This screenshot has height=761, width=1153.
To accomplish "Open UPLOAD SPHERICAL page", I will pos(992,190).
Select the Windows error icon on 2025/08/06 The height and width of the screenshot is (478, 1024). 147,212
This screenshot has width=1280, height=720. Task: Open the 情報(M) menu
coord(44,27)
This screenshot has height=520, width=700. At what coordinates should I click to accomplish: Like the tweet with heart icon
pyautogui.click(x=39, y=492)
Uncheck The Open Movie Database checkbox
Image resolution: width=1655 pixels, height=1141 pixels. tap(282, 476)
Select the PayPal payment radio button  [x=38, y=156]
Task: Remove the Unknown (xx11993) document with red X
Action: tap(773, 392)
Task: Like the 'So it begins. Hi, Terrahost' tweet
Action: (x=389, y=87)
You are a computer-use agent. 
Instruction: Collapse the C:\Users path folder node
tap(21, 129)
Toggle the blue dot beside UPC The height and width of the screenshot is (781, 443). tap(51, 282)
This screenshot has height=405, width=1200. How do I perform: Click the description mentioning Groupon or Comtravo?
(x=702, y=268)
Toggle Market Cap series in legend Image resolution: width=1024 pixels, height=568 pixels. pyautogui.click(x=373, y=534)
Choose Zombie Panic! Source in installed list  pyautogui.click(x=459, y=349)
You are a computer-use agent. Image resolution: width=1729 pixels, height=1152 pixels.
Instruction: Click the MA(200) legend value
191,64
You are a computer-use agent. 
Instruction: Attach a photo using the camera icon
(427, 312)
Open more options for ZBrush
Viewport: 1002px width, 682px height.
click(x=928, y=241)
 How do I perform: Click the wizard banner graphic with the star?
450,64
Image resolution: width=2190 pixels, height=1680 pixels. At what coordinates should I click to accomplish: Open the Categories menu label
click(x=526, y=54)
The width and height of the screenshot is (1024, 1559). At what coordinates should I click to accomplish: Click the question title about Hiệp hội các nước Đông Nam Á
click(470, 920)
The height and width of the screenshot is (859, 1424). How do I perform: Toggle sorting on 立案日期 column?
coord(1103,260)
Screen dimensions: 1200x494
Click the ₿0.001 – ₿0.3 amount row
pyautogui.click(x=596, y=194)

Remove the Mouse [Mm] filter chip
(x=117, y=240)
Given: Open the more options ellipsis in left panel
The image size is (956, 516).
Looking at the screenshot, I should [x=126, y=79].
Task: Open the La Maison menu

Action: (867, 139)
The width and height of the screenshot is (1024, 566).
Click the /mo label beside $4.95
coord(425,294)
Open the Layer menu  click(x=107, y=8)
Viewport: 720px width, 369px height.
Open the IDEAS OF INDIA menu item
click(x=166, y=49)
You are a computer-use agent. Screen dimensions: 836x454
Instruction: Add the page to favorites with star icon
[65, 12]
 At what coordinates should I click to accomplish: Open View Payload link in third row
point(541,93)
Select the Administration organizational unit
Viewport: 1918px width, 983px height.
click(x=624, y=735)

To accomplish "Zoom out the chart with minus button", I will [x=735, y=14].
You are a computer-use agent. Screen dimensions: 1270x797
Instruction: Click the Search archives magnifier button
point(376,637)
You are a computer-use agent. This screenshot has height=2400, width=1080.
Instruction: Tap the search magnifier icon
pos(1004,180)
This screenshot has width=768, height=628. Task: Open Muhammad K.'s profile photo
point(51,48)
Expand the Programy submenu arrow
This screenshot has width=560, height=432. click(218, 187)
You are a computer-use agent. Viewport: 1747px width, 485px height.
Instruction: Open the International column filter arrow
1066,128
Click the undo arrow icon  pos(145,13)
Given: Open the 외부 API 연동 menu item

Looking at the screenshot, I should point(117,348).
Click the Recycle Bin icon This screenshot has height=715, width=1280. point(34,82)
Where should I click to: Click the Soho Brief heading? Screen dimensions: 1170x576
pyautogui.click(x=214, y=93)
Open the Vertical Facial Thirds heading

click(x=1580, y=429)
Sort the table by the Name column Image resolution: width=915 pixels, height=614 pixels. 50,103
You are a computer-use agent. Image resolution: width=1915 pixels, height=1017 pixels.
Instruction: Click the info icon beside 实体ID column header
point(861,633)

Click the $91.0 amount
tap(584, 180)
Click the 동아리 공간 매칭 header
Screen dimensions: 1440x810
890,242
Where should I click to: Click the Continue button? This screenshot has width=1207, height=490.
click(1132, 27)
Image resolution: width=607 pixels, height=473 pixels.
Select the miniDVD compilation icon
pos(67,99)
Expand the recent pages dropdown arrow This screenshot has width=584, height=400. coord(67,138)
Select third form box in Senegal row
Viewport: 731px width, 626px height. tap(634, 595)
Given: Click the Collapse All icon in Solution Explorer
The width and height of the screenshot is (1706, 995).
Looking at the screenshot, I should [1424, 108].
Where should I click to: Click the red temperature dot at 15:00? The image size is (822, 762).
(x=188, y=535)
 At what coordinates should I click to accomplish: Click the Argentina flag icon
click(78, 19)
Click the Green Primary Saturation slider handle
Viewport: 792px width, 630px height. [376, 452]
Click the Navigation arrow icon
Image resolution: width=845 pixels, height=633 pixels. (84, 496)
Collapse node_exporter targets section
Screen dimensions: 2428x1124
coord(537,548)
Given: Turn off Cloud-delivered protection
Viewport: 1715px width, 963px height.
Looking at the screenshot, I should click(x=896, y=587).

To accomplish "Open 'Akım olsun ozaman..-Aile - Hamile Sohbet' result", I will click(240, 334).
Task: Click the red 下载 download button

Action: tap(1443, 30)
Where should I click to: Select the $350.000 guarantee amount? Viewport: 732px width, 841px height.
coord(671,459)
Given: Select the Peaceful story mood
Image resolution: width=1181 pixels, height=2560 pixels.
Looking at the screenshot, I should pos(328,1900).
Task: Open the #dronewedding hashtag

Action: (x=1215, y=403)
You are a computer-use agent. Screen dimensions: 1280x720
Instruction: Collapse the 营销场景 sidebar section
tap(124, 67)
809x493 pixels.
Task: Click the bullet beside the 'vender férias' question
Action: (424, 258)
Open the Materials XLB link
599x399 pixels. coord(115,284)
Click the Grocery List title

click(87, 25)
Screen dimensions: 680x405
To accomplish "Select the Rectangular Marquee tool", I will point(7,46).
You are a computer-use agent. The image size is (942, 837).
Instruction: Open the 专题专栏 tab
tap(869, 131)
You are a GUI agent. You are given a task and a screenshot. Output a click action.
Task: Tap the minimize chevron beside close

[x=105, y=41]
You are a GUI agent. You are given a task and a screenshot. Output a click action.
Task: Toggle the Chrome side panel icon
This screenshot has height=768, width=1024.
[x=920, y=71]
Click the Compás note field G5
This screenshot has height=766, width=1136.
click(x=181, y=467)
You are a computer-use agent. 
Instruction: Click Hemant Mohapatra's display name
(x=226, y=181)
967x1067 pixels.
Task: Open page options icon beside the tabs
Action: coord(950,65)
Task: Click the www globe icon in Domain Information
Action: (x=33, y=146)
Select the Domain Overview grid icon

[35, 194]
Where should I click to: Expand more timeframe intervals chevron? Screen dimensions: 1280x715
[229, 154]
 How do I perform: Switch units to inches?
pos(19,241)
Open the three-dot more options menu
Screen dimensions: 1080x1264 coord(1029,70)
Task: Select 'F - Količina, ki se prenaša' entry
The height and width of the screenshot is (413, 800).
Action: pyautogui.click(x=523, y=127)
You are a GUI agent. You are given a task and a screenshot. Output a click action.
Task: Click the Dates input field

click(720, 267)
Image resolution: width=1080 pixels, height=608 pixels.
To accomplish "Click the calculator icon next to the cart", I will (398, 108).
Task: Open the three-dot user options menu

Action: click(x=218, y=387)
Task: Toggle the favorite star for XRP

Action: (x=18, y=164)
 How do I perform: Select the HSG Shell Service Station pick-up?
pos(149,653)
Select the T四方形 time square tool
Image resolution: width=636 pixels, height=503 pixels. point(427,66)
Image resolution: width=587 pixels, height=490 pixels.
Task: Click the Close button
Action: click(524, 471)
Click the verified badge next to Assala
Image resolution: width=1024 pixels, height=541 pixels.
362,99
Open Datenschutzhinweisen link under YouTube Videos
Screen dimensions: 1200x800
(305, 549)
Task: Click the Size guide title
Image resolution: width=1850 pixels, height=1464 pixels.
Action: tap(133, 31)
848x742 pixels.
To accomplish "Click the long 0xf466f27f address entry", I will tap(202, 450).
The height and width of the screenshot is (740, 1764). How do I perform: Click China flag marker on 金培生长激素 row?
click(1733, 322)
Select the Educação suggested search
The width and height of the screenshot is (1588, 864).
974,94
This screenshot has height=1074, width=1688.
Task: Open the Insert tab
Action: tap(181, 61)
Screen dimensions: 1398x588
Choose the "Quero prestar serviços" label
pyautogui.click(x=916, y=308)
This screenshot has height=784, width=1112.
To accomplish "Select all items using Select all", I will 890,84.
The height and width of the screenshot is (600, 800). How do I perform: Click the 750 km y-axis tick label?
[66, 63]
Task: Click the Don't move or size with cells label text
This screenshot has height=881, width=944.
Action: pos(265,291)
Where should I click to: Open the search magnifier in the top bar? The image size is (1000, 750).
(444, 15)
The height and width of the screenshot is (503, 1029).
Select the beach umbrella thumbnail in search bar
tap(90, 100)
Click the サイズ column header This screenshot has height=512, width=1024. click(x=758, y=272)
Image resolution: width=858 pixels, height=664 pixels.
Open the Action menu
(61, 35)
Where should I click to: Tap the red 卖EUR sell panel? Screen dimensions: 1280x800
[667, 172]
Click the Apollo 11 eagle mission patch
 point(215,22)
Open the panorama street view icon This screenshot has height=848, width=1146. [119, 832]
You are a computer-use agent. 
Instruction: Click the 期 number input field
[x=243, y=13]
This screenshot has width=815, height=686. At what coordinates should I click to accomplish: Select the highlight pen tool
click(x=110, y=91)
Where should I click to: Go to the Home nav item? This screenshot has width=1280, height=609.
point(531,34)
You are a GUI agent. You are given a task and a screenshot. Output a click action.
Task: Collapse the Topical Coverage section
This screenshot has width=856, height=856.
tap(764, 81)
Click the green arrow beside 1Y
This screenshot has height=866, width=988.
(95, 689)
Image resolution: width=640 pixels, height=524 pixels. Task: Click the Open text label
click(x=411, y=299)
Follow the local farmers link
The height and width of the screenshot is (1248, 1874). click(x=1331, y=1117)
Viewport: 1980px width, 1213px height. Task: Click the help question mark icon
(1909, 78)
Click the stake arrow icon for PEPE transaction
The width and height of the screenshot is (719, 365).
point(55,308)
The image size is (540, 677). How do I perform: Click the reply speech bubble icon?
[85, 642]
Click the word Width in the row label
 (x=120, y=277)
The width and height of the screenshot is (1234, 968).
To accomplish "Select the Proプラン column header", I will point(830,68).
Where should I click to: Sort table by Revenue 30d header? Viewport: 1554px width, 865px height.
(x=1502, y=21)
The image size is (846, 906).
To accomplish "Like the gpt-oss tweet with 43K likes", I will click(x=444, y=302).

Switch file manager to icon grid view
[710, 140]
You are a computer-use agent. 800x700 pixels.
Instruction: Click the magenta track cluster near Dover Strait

AIM OF THE TASK ▸
Throughout the material above, find each line with "will" and return it.

ANSWER TO THIS PROBLEM ▸
To accomplish "Open UPLOAD SPHERICAL page", I will pos(992,190).
To accomplish "Zoom out the chart with minus button", I will [x=735, y=14].
To accomplish "Open 'Akım olsun ozaman..-Aile - Hamile Sohbet' result", I will click(240, 334).
To accomplish "Select the Rectangular Marquee tool", I will point(7,46).
To accomplish "Click the calculator icon next to the cart", I will (398, 108).
To accomplish "Click the long 0xf466f27f address entry", I will tap(202, 450).
To accomplish "Select all items using Select all", I will 890,84.
To accomplish "Select the Proプラン column header", I will point(830,68).
To accomplish "Like the gpt-oss tweet with 43K likes", I will click(x=444, y=302).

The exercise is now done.